First I started steadily gaining weight, and I attributed that to being out of college and not walking everywhere. Then I started having problems with horrible anxiety, which I attributed to the stockbroker job I was in. Then hair started falling out. Finally I stopped sleeping. We’re not talking regular insomnia, not sleeping for a few nights here and there. I actually stopped sleeping. I went to just 3 or 4 hours a night for several weeks, then it went to 1 to 2 hours a night. Went to doctor, let them know. My grandfather had just passed away so they thought maybe grief. So on sleeping pills I went. Still not sleeping after a week. So up the dose. Still not sleeping the next week, so switch to a new pill, sleeping even worse. Finally after about a month they thought to test my thyroid. Found out my thyroid levels were off the charts they said high. Sent me to an endocrinologist and diagnosis: Graves’ disease. I had never heard of this. Graves’ disease sounds like a super scary death disease. So I am a crazy person, no sleep, anxious, still gaining weight, hair falling out, skin super dry, heart rate going very high, blood pressure going very high. I’m sure people thought I must be on meth at the time.
First they started me on anti-thyroid meds. I tried a couple of different doses and medicines and after two months my levels were still steadily climbing. The doctors were worried about heart attack or stroke. I couldn’t work, I voluntarily gave up my car keys and I was living with a boyfriend who was only home on the weekends and worked in another state. I had one friend at the time who was willing to come by and try to help me stay sane. My nickname at the time was “Babbling Britney” as I couldn’t stop myself from babbling on endlessly. I also was trying to emulate a Mexican Jumping bean as I couldn’t sit still longer than a minute or two. I was annoying the crap out of everyone and especially myself. If I could have done the body jumping I so would have at that time.
Finally we talked about permanent options as the medicines just weren’t working. I asked about surgical removal, they told me it was at that time too risky (now it’s not nearly as risky as it was in 2000). So I went with RAI, radioactive Iodine, with the theory that your thyroid absorbs iodine and the rest of your body just eliminates it after a few days. You take this pill that a person all covered up in protective gear gives you out of a lead container, and then you avoid other people for 3-6 days, including using your own utensils and other fun things. No, I checked, I did not glow in the dark!

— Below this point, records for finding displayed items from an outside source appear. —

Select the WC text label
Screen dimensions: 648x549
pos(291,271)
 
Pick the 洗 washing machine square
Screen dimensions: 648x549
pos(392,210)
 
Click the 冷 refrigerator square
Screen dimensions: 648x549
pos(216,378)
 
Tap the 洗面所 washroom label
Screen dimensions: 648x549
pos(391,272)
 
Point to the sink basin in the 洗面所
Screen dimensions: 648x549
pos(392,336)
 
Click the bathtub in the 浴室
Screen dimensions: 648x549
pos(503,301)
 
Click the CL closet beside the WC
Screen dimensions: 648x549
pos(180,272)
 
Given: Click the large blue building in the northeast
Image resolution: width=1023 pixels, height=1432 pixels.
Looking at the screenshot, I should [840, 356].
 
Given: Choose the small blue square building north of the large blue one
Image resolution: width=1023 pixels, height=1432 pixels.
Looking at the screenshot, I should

This process is supposed to gradually kill off your thyroid slowly. Except of course if you are a freak like I am, and then you go from alive thyroid, super hyper, and fast running, to in a short time of just two or three weeks thyroid is completely dead and producing exactly nothing. Think about your body being a race car going 100 mph that suddenly hits a brick wall and you’ll know about what happened to me. I went from wired and tired, super nervous energy, heart racing, insomnia and anxiety Queen down to making a sloth look active pretty quickly.
They tell me, no dietary changes, just take this pill and everything will be fine. Um, in my case they lied. I’ve had this diagnosis since the year 2000 and RAI in early 2001 and my life has NEVER been the same. I have been doing research for as long as I can remember having this disease and I am hoping to pass on what I’ve learned to you all reading this. First of all, if you are diagnosed with thyroid disease, your life WILL be different. Even if you are one of the lucky ones who take a pill and are back to normal, you still will have to keep your thyroid levels in mind the rest of your life. However, you can learn to manage things and eventually you will learn your body so well, that you will end up being more proactive than anyone else you know. This is a journey that will take you to places emotionally and mentally and sometimes physically you never thought possible. Everyone who is diagnosed needs to give themselves time to absorb the info and then to grieve their old self. Then they can get on with the new adventure.